Transcribe the line holding "Given: Click passenger" together with every line after it, through the end of the records, exactly and with no pictures.

━━ Recorded data

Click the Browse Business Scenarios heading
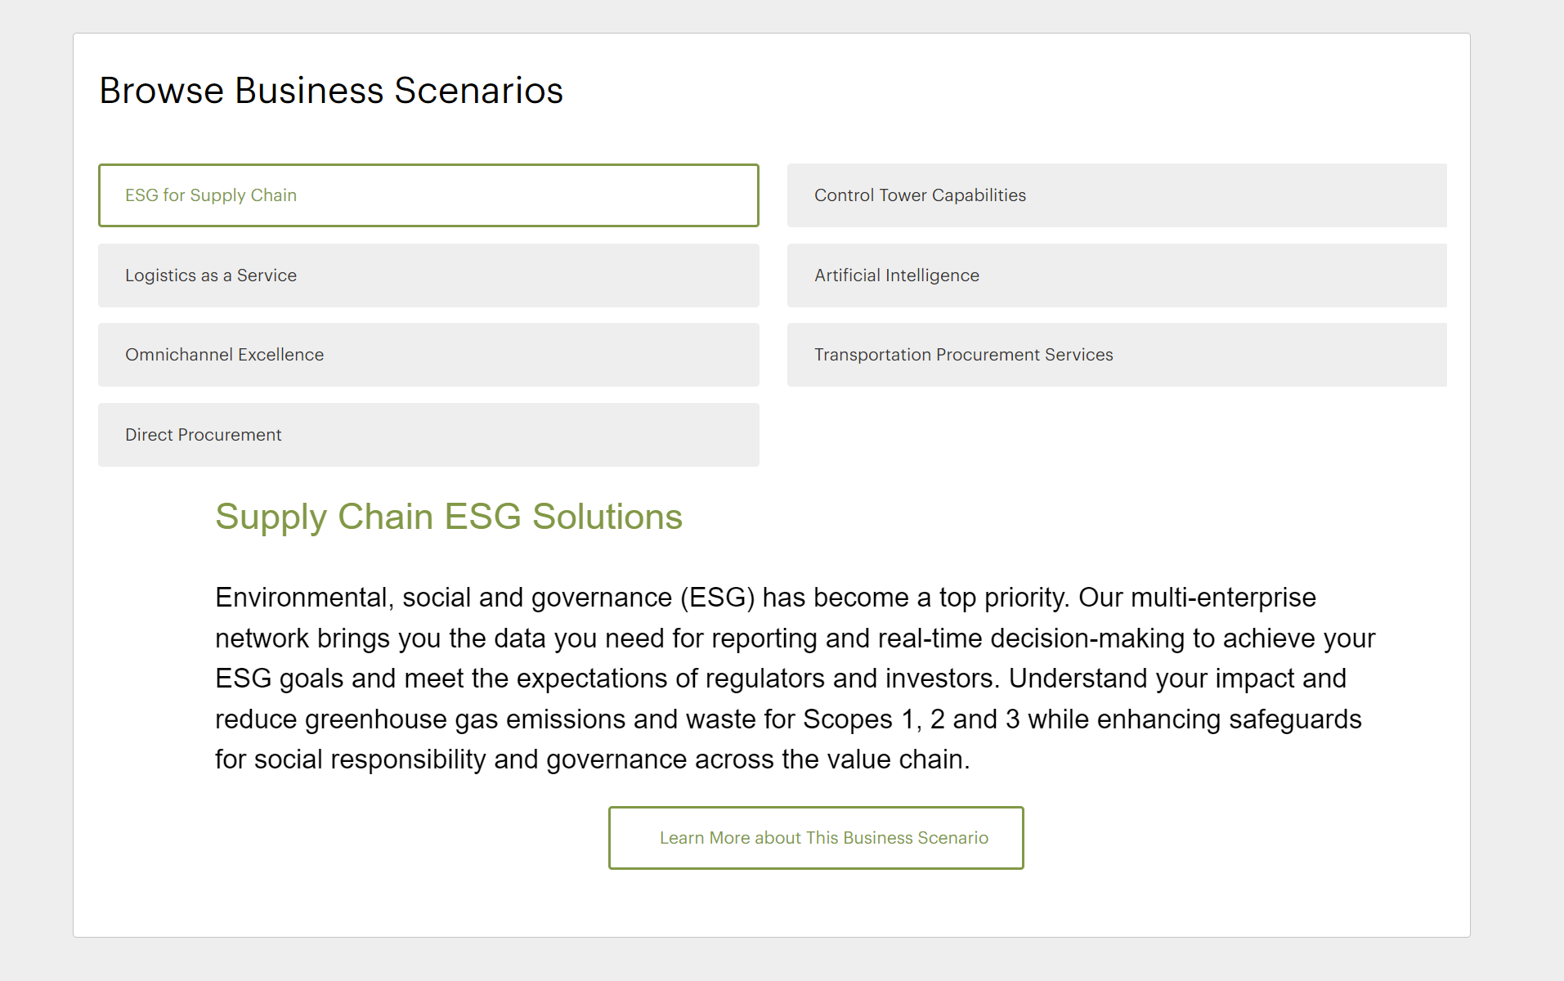1564x981 pixels. tap(331, 91)
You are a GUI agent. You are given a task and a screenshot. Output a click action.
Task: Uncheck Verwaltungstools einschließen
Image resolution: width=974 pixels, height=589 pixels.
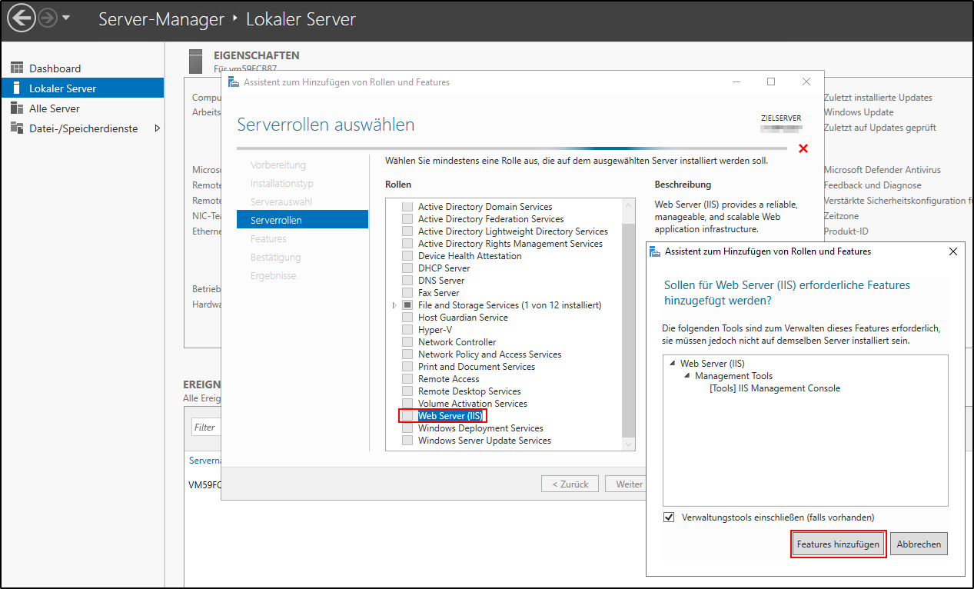(669, 517)
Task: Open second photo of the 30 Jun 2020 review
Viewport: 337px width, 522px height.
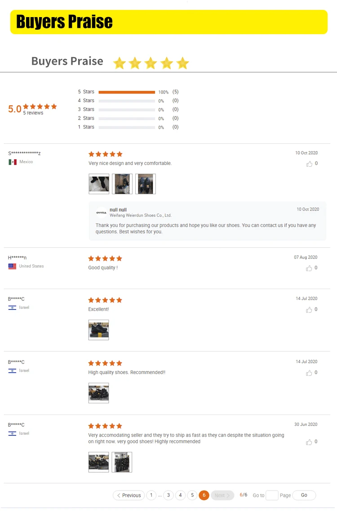Action: coord(122,462)
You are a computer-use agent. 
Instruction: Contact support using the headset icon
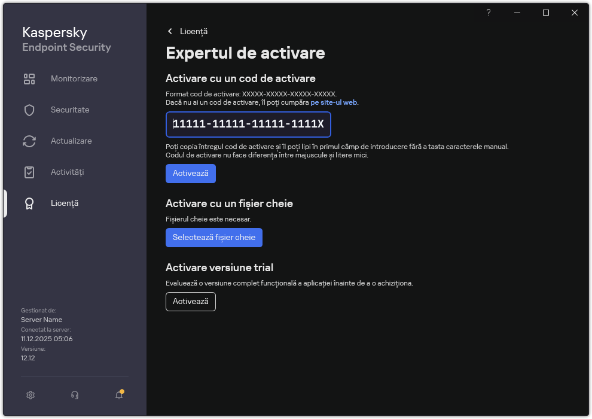[x=74, y=395]
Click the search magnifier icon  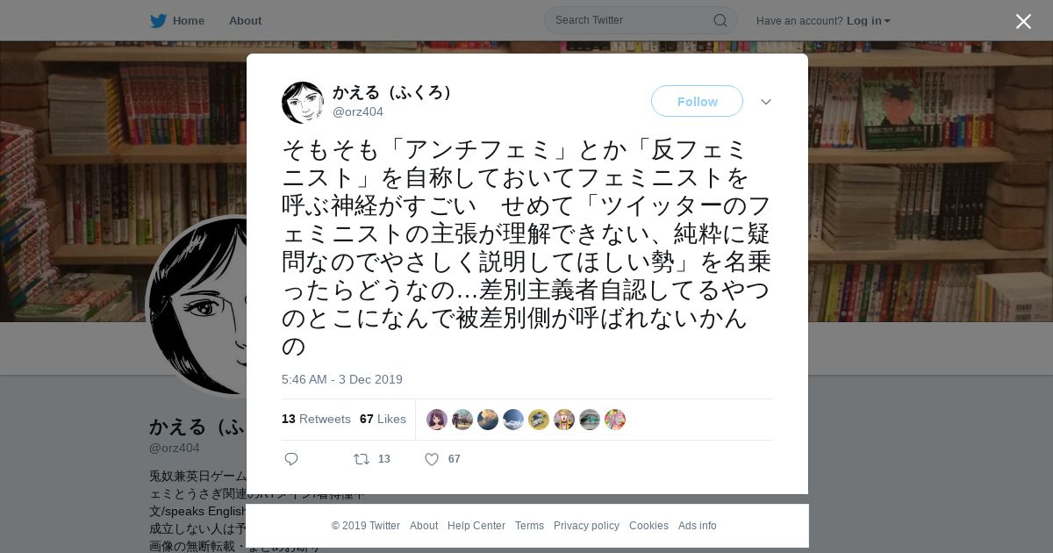(x=720, y=20)
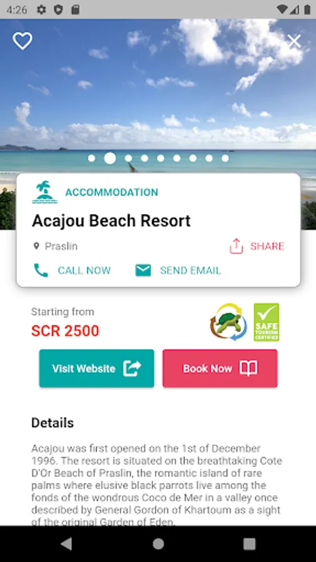
Task: Open the Visit Website button
Action: pos(97,368)
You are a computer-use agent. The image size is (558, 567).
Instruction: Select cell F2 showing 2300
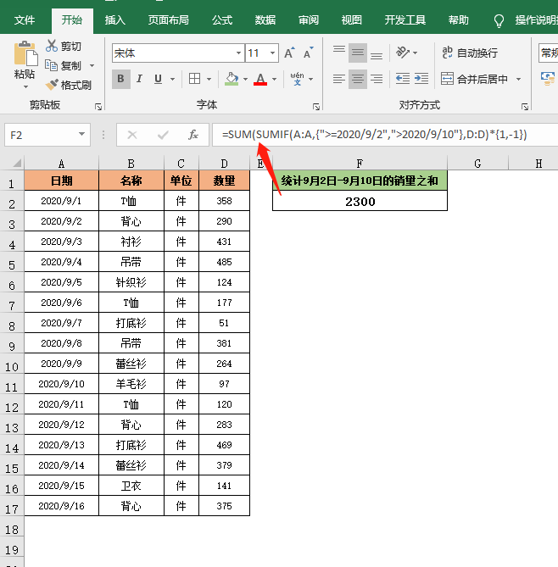click(360, 202)
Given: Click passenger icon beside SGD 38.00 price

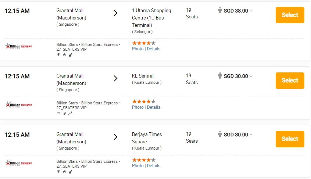Looking at the screenshot, I should (x=220, y=10).
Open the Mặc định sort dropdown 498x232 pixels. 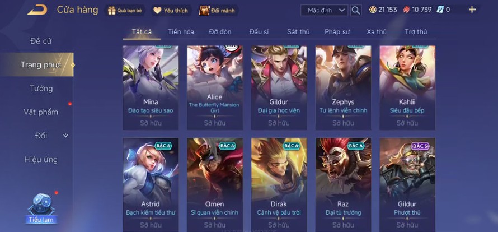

━━━━

**Task result**
Given: Click passenger icon beside SGD 38.00 price

Looking at the screenshot, I should (x=220, y=10).
Open the Mặc định sort dropdown 498x232 pixels. 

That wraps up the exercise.